The stream restoration effort near Boone Fork Campground, which is closed this year, will improve water quality in Boone Fork and one of its tributaries, as well as Deep Cove Creek, by reducing erosion and enhancing passage and habitat for trout and other species. The project will enhance degraded stream banks and aquatic habitat at 13 areas along a half-mile stretch of Boone Fork.
Other project goals include improving fish passage at one culvert on Deep Cove Creek; removing four culverts and stabilizing an eroding stream bank along Boone Fork; stabilizing a reservoir pipe; and planting native trees, shrubs and herbaceous ground cover on all disturbed stream banks to provide long-term bank stability, stream shading and cover and food for wildlife.

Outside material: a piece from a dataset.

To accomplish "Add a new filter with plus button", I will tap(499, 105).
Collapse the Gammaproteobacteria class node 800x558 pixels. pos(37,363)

The National Wild Turkey Federation, U.S. Forest Service and North Carolina Wildlife Resources Commission are collaborating on the stream restoration effort titled the Boone Fork Stream Rehabilitation and Habitat Enhancement Plan.

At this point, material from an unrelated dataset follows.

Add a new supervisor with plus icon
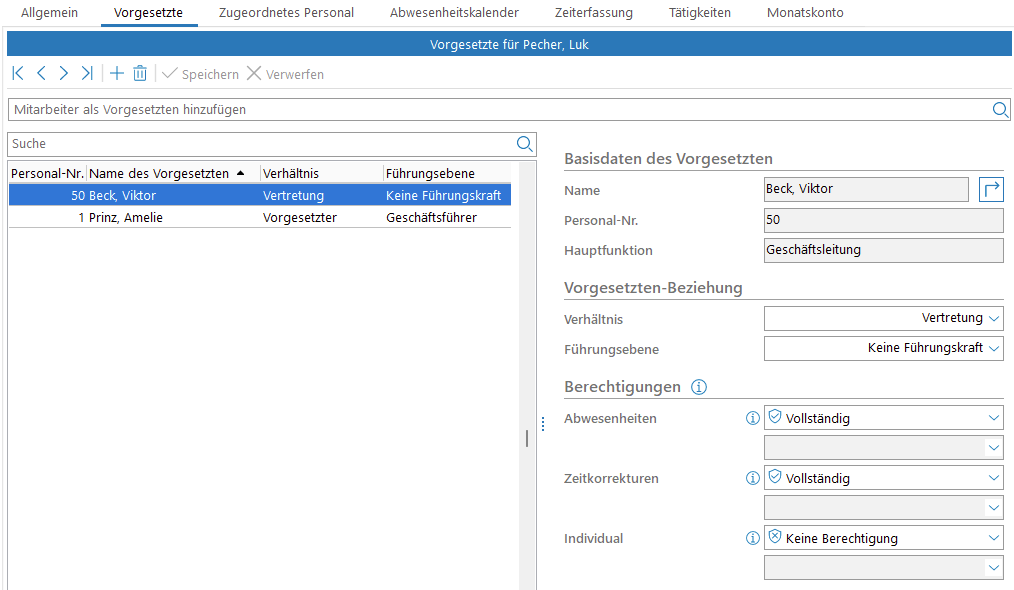Viewport: 1014px width, 590px height. click(x=117, y=73)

The federation has managed the Mulberry-Globe Stewardship Project for more than a year through a stewardship agreement with the Forest Service.
Stewardship contracts and agreements allow the Forest Service to conduct restoration and other stewardship projects by collaborating with partners and cost sharing. Receipts retained from timber sales corresponding with the restoration effort will enable the stream and trail work to be completed without additional cost to taxpayers.

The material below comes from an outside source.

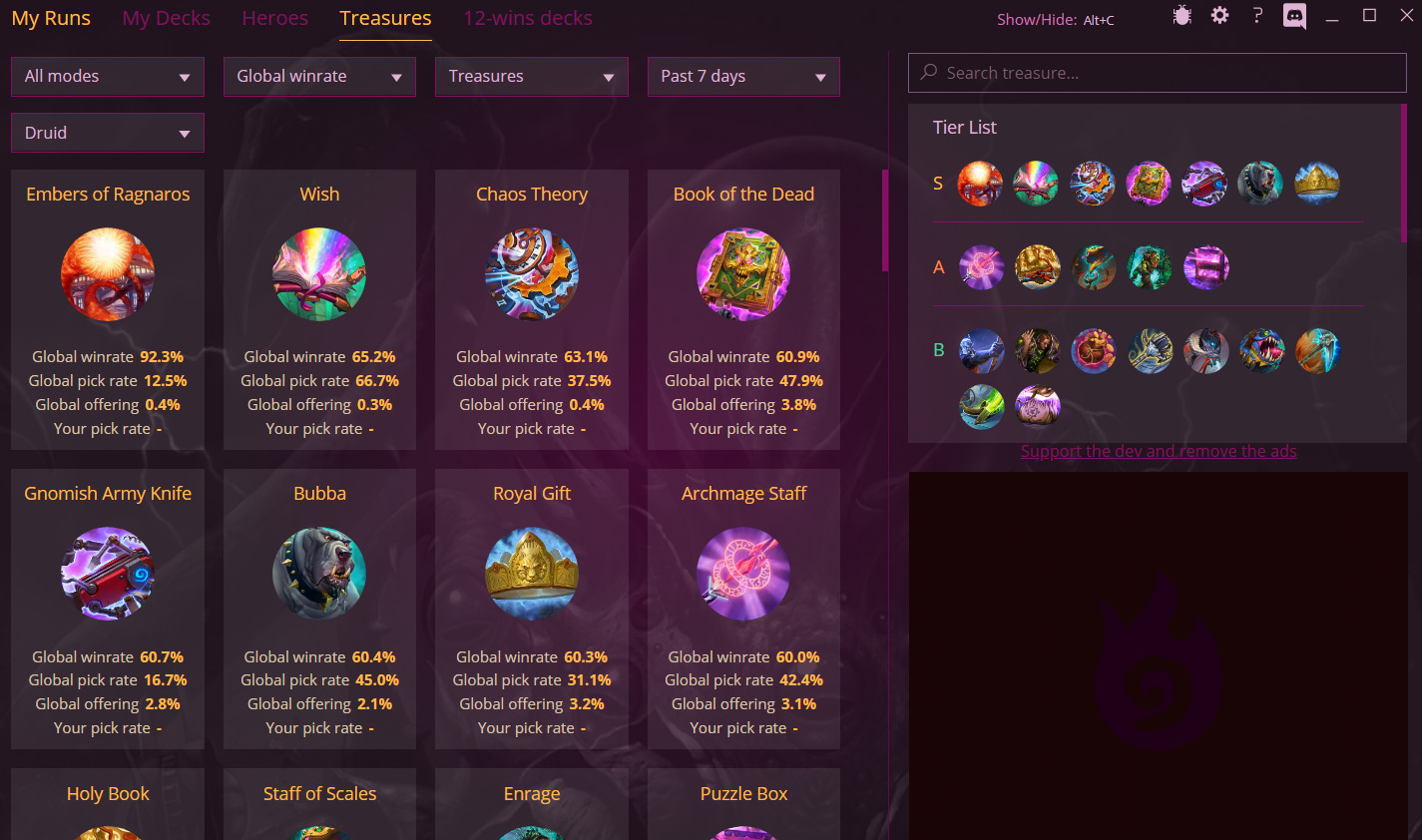Switch to the My Decks tab
1422x840 pixels.
(167, 18)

More than half of the work is completed on the Mulberry-Globe Stewardship Project, which will help restore key wildlife and tree species to the Grandfather Ranger District of Pisgah National Forest.
“The work performed by the National Wild Turkey Federation and local contractors over the past year has attracted turkeys to the Globe area and laid the groundwork for tree species such as oaks to compete with less desirable species,” Crockett said. “The Mulberry-Globe project is an important project that benefits wildlife and promotes recreational opportunities, while protecting scenic values, water quality and other forest resources.”
Through the Mulberry-Globe project, the federation and local contractors have conducted timber harvests and other management practices at about 35 locations, totaling 357 acres, to help restore plant and animal species in the ranger district.
The management practices include creating early successional habitats (young forest and shrublike areas). Numerous native plants and animals prefer these natural areas that have declined in Western North Carolina during the years.
The project’s primary goals include improving habitat for turkeys, ruffed grouse, deer and black bears, as well as songbirds and other wildlife; and promoting the growth of native tree species, such as white oak, red oak, hickory, black oak and chestnut oak that are often out-competed by species such as yellow poplar.
Work on the Mulberry-Globe project began last summer and will include treating invasive plants on approximately 22 acres.
Besides the Boone Fork restoration effort, the Mulberry-Globe project seeks to promote water quality through a variety of measures. Contractors have placed large boulders to block 11 unauthorized roads and trails to reduce sedimentation and discourage trash dumping.
Meanwhile, the Forest Service continues to monitor water quality in the Mulberry-Globe area to ensure area waterways remain healthy following the small harvests. Analysis by a Forest Service hydrologist shows the small harvests have not adversely affected water quality in the project area.
The Mulberry-Globe project also produced economic benefits by providing work for six local small businesses and wood products for two local sawmills.
This fall, NCWRC will finish seeding three of the five wildlife openings cleared by a local contractor, totaling about 11 acres. Additional work will be performed next year to ensure oaks and other desired tree species have a chance to thrive. Also, contractors will reconstruct 1.5 miles of trails to prevent erosion and sedimentation into China Creek.